=== Section Start ===
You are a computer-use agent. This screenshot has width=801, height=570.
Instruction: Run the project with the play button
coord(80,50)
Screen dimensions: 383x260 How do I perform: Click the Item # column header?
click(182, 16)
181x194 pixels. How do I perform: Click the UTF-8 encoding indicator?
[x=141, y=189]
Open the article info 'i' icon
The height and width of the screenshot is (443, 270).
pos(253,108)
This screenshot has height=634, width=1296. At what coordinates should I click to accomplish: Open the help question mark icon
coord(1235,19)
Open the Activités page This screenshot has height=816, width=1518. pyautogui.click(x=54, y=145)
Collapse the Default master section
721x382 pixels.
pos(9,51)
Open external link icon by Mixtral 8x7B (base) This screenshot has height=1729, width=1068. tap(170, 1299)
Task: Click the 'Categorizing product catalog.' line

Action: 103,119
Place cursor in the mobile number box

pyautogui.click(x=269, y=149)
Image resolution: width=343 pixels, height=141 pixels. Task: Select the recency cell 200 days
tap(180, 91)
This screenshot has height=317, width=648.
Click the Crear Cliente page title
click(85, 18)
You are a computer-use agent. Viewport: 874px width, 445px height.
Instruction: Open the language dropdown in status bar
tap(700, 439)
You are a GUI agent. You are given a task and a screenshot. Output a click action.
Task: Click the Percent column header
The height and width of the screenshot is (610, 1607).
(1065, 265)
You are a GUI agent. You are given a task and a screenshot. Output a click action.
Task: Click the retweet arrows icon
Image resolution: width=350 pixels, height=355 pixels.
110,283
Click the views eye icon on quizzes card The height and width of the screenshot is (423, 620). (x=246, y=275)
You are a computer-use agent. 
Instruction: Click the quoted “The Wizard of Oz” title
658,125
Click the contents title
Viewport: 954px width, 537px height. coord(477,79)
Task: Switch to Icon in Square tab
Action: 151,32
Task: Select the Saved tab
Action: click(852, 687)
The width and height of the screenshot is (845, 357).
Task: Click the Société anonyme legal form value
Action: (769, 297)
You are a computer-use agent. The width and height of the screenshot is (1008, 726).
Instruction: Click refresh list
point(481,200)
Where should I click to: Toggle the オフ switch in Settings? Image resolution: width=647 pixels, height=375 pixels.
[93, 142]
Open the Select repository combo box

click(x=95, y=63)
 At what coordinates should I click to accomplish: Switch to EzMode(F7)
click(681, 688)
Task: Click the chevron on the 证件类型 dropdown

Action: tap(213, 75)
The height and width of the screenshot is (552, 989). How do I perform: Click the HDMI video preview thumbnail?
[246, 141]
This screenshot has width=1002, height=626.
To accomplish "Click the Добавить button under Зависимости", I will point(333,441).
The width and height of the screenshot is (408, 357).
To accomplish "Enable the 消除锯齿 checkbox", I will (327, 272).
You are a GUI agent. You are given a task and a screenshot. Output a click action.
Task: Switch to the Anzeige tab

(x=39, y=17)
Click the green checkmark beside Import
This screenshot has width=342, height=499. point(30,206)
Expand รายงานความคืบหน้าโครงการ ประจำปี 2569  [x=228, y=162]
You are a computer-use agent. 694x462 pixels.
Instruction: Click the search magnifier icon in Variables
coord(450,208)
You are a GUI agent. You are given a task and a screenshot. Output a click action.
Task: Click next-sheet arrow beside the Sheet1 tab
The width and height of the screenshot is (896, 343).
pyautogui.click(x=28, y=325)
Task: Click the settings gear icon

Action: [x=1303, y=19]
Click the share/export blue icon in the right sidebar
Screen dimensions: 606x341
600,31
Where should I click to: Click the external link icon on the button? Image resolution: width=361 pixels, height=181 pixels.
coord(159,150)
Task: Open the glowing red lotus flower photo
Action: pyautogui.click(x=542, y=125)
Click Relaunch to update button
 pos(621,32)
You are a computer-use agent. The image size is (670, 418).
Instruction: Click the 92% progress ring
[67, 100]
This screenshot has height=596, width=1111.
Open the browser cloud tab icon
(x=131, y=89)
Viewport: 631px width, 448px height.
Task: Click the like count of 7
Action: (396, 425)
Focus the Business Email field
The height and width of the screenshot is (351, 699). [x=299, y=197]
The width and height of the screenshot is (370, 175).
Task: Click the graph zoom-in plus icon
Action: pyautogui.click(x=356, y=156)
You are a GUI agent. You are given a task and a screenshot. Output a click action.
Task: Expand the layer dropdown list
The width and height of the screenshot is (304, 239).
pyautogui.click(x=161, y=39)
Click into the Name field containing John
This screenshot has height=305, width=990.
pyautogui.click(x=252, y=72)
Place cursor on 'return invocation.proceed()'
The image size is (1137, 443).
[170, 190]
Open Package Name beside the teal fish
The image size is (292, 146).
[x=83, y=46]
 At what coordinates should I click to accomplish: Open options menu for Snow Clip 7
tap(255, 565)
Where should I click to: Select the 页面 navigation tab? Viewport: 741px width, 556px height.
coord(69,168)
=== Section End ===
WORK TASK: Copy each line from the entries above that has the word "will" in it.

EXERCISE ANSWER:
To accomplish "Click the Добавить button under Зависимости", I will point(333,441).
To accomplish "Enable the 消除锯齿 checkbox", I will (327, 272).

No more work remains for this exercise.